Photo by April Saul in her collection Camden, NJ: A Spirit Invincible. Check out her facebook page.

That’s why I’m tired of this moralizing about what’s good for kids, or being told that parents favor one set of policies (i.e. choice) while systematically constraining those same parents from voting on policy issues and choosing the broader context in which those choices will be made. School choice in Camden is constructed, and it’s explicitly constructed with a single outcome in mind — that’s the whole point of taking over a district. If it was what parents wanted, why take over the district in the first place?
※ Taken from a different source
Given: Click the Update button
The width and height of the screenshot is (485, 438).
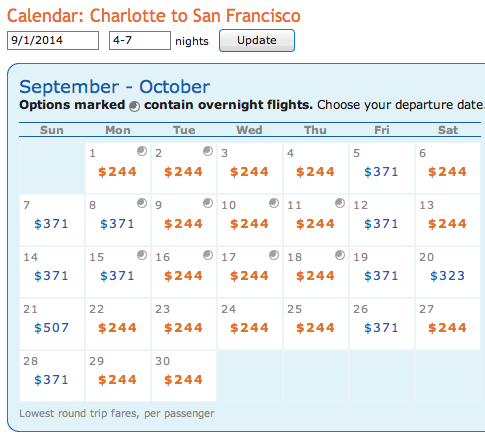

I started this blog because I truly believe that Local Knowledge matters. Context is critical to understanding what happens here. Which is why Laura should join us at the monthly Camden Supper Club Joseph Russell and I organize here in the city. Or, to share a drink at the new rum distillery in downtown Camden. Because without local perspectives, it’s near impossible to truly understand the complexities of local politics and the way they constrain and influence local choice; parents have to make choices in a constructed system, and it’s unjust to tell them they can only participate at the level of school choice, while disempowering them from participating in the wider construction of the system. Oh, and Laura, the first round is on me — I have a reputation for being a hoot at a cocktail party and I don’t want to disappoint.